Carillion's problems echo those of Balfour Beatty (>> Balfour Beatty), which went head-to-head with competitors to take on projects at wafer-thin margins during the recession. It later failed to meet savings targets or budget forecasts.

The company had high hopes for the Oxfordshire contract, saying last September that it had put forward extremely competitive prices to bid for the work and it expected that the council would use its services wherever possible.

Carillion, which has been increasing its exposure to support services, originally said the council had an option to extend the contract to 20 years and potentially assist it to secure work from other local councils and bodies within Oxfordshire worth up to 200 million pounds.

Of the terminated parts of the contract, the strategic asset management services will be transferred back to the council on Aug. 1. The design and construction element of the contract will be terminated at the start of September from when the council will procure those services externally.

A source familiar with Carillion's operations said that a contract review was typical after four or five years on long-term deals and such reviews could lead to an increase or decrease in the scope of contracts. 

COMMERCIAL SENSE

The council said last week that it would exit a large part of its Carillion contract -- expected to be worth up to 500 million pounds over its 10-year tenure -- as the deal made less commercial sense now than when it was awarded in 2012.

The council estimated that the contract was worth 50 to 60 million pounds each year, implying Carillion may miss out on over 300 million pounds if it loses all the business.

It will cease carrying out strategic asset management services, which includes deciding what to retain and what to sell from county assets such as libraries, fire stations and children centres and services such as IT delivery, from August and stop carrying out design and construction from September.

"We looked at our Carillion contract and to be honest for now it doesn't quite fit," said Councillor Lorraine Lindsay-Gale, the cabinet member for property of the council, which did not incur any cost in ending the arrangement early.

"The sort of one-size-fits-all contract that we had with Carillion just didn't allow us to do that. The way that we are hoping to move forward would give us more freedom, more flexibility and enable us to get better value out of our portfolio."

Carillion declined to comment on the contract which was the largest of its kind in the UK when it was awarded.

Britain began outsourcing public services in the late 1980s under Margaret Thatcher's Conservative government and companies enjoyed a boom period during Labour leader Tony Blair's time as Prime Minister at the turn of the century, winning long-term contracts worth hundreds of million of pounds.

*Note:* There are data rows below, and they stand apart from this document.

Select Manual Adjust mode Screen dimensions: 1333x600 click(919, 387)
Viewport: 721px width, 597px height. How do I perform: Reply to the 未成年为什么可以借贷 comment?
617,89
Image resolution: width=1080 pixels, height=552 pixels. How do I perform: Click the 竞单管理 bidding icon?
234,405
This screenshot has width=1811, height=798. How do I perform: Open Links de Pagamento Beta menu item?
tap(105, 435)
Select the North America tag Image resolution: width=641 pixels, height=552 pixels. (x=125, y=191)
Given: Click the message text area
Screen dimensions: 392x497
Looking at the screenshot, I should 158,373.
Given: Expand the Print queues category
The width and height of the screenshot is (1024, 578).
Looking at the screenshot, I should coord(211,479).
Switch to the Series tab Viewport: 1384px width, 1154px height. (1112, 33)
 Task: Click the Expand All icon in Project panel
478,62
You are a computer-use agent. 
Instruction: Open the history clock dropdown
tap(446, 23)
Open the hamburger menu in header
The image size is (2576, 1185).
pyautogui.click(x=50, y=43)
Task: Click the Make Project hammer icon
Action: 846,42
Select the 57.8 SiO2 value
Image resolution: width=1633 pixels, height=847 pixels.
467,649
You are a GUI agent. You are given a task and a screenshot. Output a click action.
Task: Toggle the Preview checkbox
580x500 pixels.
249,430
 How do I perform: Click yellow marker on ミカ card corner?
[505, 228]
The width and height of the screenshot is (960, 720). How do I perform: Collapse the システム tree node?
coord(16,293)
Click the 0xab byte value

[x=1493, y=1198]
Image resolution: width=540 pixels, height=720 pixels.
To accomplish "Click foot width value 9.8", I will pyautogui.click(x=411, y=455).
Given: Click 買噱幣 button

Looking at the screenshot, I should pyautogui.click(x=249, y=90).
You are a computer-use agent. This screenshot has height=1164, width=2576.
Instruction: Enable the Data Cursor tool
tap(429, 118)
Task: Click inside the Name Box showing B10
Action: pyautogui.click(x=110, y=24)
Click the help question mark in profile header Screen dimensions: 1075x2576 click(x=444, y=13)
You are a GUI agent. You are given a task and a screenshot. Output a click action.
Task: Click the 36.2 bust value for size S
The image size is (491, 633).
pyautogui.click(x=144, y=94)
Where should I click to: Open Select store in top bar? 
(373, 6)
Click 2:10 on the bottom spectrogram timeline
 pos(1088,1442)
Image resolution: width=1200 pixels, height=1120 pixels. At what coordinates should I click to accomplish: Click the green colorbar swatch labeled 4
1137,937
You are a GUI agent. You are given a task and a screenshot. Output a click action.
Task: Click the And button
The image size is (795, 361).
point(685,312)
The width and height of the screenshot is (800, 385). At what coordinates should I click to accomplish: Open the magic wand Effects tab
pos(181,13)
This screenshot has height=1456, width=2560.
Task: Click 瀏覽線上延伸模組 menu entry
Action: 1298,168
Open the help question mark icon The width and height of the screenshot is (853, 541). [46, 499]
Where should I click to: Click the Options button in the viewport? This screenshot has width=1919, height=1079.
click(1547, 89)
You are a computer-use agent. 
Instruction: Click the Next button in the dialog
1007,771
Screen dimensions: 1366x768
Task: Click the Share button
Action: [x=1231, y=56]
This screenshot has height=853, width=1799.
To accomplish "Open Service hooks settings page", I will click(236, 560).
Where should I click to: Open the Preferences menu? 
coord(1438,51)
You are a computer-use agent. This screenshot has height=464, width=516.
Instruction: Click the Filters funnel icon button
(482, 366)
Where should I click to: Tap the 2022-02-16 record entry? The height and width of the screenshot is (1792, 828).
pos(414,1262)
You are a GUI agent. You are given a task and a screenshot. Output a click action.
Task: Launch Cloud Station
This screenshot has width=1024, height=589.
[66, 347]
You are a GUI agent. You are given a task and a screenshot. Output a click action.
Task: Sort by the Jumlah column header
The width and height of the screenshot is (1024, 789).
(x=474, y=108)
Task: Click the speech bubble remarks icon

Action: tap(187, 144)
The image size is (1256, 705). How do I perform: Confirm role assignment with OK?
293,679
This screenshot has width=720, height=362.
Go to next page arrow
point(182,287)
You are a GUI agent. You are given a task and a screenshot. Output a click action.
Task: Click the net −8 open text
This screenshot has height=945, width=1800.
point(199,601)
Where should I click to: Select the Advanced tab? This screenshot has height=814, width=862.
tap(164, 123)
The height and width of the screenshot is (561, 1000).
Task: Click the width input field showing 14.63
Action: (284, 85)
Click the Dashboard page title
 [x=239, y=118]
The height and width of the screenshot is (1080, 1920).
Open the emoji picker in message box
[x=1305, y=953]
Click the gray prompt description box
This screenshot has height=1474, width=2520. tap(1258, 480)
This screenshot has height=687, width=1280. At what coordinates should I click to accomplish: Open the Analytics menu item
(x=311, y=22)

Many of the recent contracts have had tighter margins though as public bodies balance increased demands against tighter budgets.

The council said that it had begun looking at the contract nine months ago following cabinet changes and before the problems at Carillion surfaced.

Councillor Lindsay-Gale said the decision to end its exclusive relationship with Carillion had been "tactical", allowing it to keep essential services in-house and to have the freedom to outsource only what it needed to and to any partner of its choice.

"I suspect what you will see throughout the public sector is more and more people moving into positions like ours as they watch their policies in some of their markets," she added.